Nothing should be left out. Transcribe the entries exactly as written.
[RECORDS FOR THIS EXERCISE Boundary: Start]
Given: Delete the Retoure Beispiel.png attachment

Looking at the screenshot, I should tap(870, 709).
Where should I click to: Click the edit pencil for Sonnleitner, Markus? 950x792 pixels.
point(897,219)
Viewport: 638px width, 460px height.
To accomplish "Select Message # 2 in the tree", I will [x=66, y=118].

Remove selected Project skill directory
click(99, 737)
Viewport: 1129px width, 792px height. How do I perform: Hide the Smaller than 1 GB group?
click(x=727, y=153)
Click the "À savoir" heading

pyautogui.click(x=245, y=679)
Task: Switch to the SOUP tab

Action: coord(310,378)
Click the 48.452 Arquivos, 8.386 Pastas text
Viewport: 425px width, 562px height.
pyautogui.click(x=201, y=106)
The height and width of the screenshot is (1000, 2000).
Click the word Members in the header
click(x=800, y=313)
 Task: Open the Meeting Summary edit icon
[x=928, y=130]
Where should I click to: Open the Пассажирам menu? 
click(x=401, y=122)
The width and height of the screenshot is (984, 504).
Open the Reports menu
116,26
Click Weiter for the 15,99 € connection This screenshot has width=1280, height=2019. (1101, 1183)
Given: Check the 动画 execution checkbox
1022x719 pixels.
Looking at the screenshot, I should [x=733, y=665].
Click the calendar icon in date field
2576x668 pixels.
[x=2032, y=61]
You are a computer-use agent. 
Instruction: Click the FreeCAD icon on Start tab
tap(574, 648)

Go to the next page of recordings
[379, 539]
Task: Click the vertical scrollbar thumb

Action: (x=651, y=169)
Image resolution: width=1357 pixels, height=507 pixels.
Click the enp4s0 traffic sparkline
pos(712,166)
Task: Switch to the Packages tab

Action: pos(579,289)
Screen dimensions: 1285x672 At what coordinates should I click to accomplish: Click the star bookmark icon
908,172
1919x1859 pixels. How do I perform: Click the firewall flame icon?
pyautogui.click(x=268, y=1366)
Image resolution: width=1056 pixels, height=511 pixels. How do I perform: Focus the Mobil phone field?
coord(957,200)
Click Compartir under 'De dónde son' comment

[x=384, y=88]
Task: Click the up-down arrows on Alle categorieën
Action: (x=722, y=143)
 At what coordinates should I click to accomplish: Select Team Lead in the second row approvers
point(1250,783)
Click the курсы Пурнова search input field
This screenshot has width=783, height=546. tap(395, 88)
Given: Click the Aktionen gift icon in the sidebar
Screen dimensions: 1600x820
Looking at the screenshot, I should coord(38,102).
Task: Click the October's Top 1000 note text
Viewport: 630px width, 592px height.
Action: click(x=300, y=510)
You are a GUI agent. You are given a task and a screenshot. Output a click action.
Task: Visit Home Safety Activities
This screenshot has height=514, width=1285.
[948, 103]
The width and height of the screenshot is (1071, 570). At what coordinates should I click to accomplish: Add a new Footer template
[RECORDS FOR THIS EXERCISE Boundary: End]
**SOLUTION TO THIS PROBLEM:**
Given: Delete the Retoure Beispiel.png attachment

Looking at the screenshot, I should tap(870, 709).
Where should I click to: Click the edit pencil for Sonnleitner, Markus? 950x792 pixels.
point(897,219)
Viewport: 638px width, 460px height.
To accomplish "Select Message # 2 in the tree", I will [x=66, y=118].

Remove selected Project skill directory
click(99, 737)
Viewport: 1129px width, 792px height. How do I perform: Hide the Smaller than 1 GB group?
click(x=727, y=153)
Click the "À savoir" heading

pyautogui.click(x=245, y=679)
Task: Switch to the SOUP tab

Action: coord(310,378)
Click the 48.452 Arquivos, 8.386 Pastas text
Viewport: 425px width, 562px height.
pyautogui.click(x=201, y=106)
The height and width of the screenshot is (1000, 2000).
Click the word Members in the header
click(x=800, y=313)
 Task: Open the Meeting Summary edit icon
[x=928, y=130]
Where should I click to: Open the Пассажирам menu? 
click(x=401, y=122)
The width and height of the screenshot is (984, 504).
Open the Reports menu
116,26
Click Weiter for the 15,99 € connection This screenshot has width=1280, height=2019. (1101, 1183)
Given: Check the 动画 execution checkbox
1022x719 pixels.
Looking at the screenshot, I should [x=733, y=665].
Click the calendar icon in date field
2576x668 pixels.
[x=2032, y=61]
You are a computer-use agent. 
Instruction: Click the FreeCAD icon on Start tab
tap(574, 648)

Go to the next page of recordings
[379, 539]
Task: Click the vertical scrollbar thumb

Action: (x=651, y=169)
Image resolution: width=1357 pixels, height=507 pixels.
Click the enp4s0 traffic sparkline
pos(712,166)
Task: Switch to the Packages tab

Action: pos(579,289)
Screen dimensions: 1285x672 At what coordinates should I click to accomplish: Click the star bookmark icon
908,172
1919x1859 pixels. How do I perform: Click the firewall flame icon?
pyautogui.click(x=268, y=1366)
Image resolution: width=1056 pixels, height=511 pixels. How do I perform: Focus the Mobil phone field?
coord(957,200)
Click Compartir under 'De dónde son' comment

[x=384, y=88]
Task: Click the up-down arrows on Alle categorieën
Action: (x=722, y=143)
 At what coordinates should I click to accomplish: Select Team Lead in the second row approvers
point(1250,783)
Click the курсы Пурнова search input field
This screenshot has width=783, height=546. tap(395, 88)
Given: Click the Aktionen gift icon in the sidebar
Screen dimensions: 1600x820
Looking at the screenshot, I should coord(38,102).
Task: Click the October's Top 1000 note text
Viewport: 630px width, 592px height.
Action: click(x=300, y=510)
You are a GUI agent. You are given a task and a screenshot. Output a click action.
Task: Visit Home Safety Activities
This screenshot has height=514, width=1285.
[948, 103]
The width and height of the screenshot is (1071, 570). At what coordinates should I click to accomplish: Add a new Footer template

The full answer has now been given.